In particular, the CFPB is authorized to inspect the three biggest credit-reporting organizations: Experian Information Solutions, TransUnion, and Equifax Information Services. These agencies collect information from creditors and process it to produce consumer credit scores. These scores reflect one's ability to borrow in the lending marketplace.
In general, credit-reporting agencies notify creditors of any consumer complaints, but they may fail to pass along supporting documentation that the consumer provides.
So far there have been no specific allegations of regulatory violations, but lawmakers and officials are concerned about the balance of power favoring the large credit-reporting agencies. The dynamic can make it difficult for consumers to correct misinformation.
But this is not necessarily just a case of big business failing to consider the little guy. When consumers make complaints and correction requests, they often fail to recognize the legal restraints under which credit-reporting agencies operate. Consumers will often talk about their finances in general, which often include accounts held with multiple organizations.
By law, the credit-reporting agencies cannot pass along the consumer's entire explanation when it contains information that does not pertain to the recipient. For example, when a consumer writes a letter that contains information concerning accounts in several banks, the agency has to edit or rewrite the information in such a way that it only pertains to the particular bank to which they send it.

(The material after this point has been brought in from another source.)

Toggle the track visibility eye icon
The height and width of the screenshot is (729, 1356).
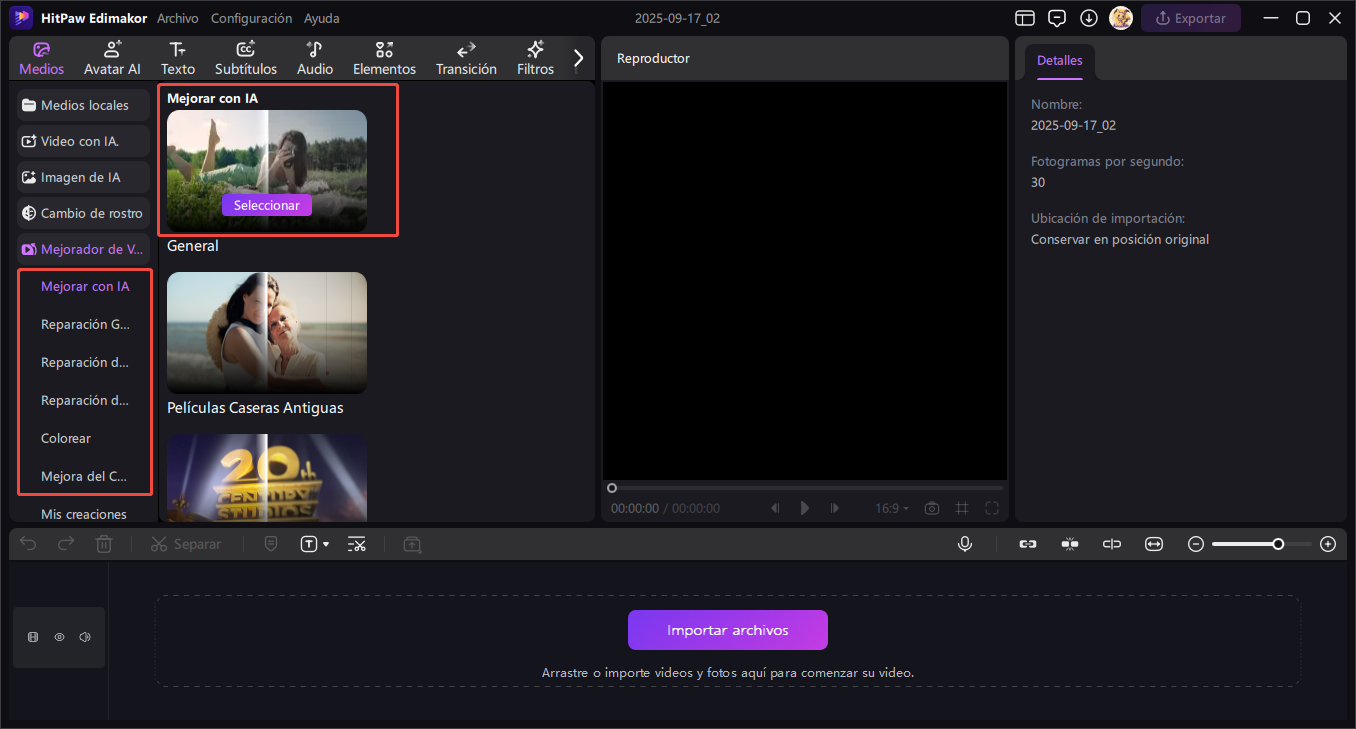pos(59,637)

Consequently, it may be beneficial for some borrowers to bring their disputes directly to the lender, rather than going through the credit-reporting agency.
One particular concern that was raised was the belief that credit-reporting agencies have become too powerful, and do not adequately address the needs of the consumer. Indeed, many consumers fear bankruptcy, for the negative effects it can have on one's credit score. But there are many perfectly legitimate reasons for which a person may declare bankruptcy, such as a sudden burden of medical bills following an accident. In such cases, declaring bankruptcy is the best way to erase debt and get back on a firm financial footing.